Helicobacter pylori sabA gene is associated with iron deficiency anemia (IDA) in childhood and adolescence

Background Gastric Helicobacter pylori colonization leads to iron deficiency anemia (IDA), especially in children and adolescents. However the pathogenesis is poorly understood. Objective We sought to identify specific H. pylori genes involved in IDA development, by comparing bacterial genome-wide expression profiling in patients affected or not. Methods H. pylori were isolated from four children with IDA and four from matched controls without IDA. Based on these isolates, cDNA microarrays under iron-replete or depleted conditions were systematically performed to compare gene expression profiles at the whole genome level. Real-time reverse-transcription (RT-) PCR and protein assays were performed for further assessing the profile differentiation of the identified H. pylori IDA-associated genes. Results We identified 29 and 11 genes with significantly higher or lower expression in the IDA isolates compared to non-IDA isolates, respectively. Especially notable were higher expression of sabA gene encoding sialic acid-binding adhesin in the IDA isolates, which was confirmed by real-time RT-PCR study. Moreover, iron-depletion in vitro led to up-regulation of fecA1 and frpB1 genes and down-regulation of pfr, as predicted. Known iron-regulated genes such as fur, pfr, fecA, and feoB did not significantly differ between both groups. The IDA isolates had significantly higher expression of vacuolating cytotoxin gene vacA than non-IDA isolates, consistent with the results of VacA protein assays. There were no significant differences in bacterial growth value between IDA and non-IDA isolates. Conclusions It is likely that H. pylori carrying high expression of sabA causes IDA, especially in children and adolescents who have increased daily iron demand. In addition, it is possible that several host-interactive genes, including vacA, may play a synergistic role for sabA in IDA development. The four H. pylori strains isolated from the IDA patients and 4 strains from other gastric disorder patients were analysed by DNA micro array. In addition, two samples from IDA patients and two control samples were treated with DFM.

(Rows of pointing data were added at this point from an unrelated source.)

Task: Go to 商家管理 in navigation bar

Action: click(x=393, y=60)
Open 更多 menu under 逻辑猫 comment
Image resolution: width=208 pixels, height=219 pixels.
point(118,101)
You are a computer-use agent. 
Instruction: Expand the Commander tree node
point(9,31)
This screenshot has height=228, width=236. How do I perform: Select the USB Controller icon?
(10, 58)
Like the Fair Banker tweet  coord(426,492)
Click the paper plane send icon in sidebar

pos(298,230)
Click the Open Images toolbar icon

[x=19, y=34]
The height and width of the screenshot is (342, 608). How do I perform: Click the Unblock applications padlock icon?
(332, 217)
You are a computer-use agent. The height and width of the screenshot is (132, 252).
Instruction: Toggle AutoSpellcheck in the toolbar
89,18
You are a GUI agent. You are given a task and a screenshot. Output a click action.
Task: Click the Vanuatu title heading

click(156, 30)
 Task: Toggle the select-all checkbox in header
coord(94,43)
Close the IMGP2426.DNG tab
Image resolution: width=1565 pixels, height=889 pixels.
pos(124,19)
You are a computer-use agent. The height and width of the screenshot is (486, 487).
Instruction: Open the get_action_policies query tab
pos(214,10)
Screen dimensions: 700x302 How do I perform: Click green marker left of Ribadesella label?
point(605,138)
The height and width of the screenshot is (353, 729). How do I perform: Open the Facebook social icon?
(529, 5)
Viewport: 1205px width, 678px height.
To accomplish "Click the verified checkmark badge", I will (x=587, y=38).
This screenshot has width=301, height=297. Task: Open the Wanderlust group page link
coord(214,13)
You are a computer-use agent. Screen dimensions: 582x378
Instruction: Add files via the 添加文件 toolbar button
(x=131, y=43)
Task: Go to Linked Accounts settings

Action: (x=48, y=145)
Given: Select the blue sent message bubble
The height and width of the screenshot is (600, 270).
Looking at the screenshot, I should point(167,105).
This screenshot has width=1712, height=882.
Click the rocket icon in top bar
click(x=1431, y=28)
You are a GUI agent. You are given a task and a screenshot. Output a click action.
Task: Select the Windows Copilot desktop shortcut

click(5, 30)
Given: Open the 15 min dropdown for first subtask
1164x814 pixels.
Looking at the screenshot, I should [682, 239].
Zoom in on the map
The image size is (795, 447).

**背景** 胃幽门螺杆菌（Helicobacter pylori）定植可导致缺铁性贫血（iron deficiency anemia, IDA），尤其好发于儿童及青少年群体，但其具体致病机制仍未被充分阐明。 **研究目的** 本研究旨在通过对比缺铁性贫血患者与非患者体内幽门螺杆菌的全基因组表达谱，筛选出参与缺铁性贫血发病过程的幽门螺杆菌特异性基因。 **研究方法** 本研究从4例缺铁性贫血患儿体内分离得到幽门螺杆菌菌株，同时从4例匹配的非缺铁性贫血对照儿童体内分离得到对应菌株。基于上述分离菌株，我们系统开展了铁充足与铁缺乏条件下的cDNA微阵列（cDNA microarray）实验，以在全基因组层面对比两组菌株的基因表达谱；此外通过实时逆转录聚合酶链式反应（real-time reverse-transcription PCR, RT-PCR）及蛋白检测实验，对筛选得到的缺铁性贫血相关幽门螺杆菌基因的表达差异进行进一步验证。 **研究结果** 相较于非缺铁性贫血菌株组，缺铁性贫血菌株组中分别有29个基因呈现显著高表达、11个基因呈现显著低表达。其中，编码唾液酸结合黏附素的sabA基因在缺铁性贫血菌株中的高表达已通过实时RT-PCR实验得到验证。正如预期，体外铁缺乏环境可使fecA1与frpB1基因表达上调，同时使pfr基因表达下调。已知的铁调控基因如fur、pfr、fecA及feoB在两组菌株间未呈现显著表达差异。缺铁性贫血菌株组的空泡细胞毒素基因vacA表达量显著高于非缺铁性贫血菌株组，这一结果与VacA蛋白检测结果一致。两组菌株的生长水平未存在显著差异。 **研究结论** 高表达sabA基因的幽门螺杆菌可能是引发缺铁性贫血的潜在致病因素，这一效应在每日铁需求量升高的儿童及青少年群体中尤为显著。此外，包括vacA在内的多种宿主互作基因可能与sabA基因协同参与缺铁性贫血的发病过程。本研究通过DNA微阵列（DNA microarray）分析了从缺铁性贫血患者体内分离得到的4株幽门螺杆菌，以及从其他胃部疾病患者体内分离得到的4株幽门螺杆菌；此外，本研究对2例缺铁性贫血患者样本与2例对照样本进行了DFM处理。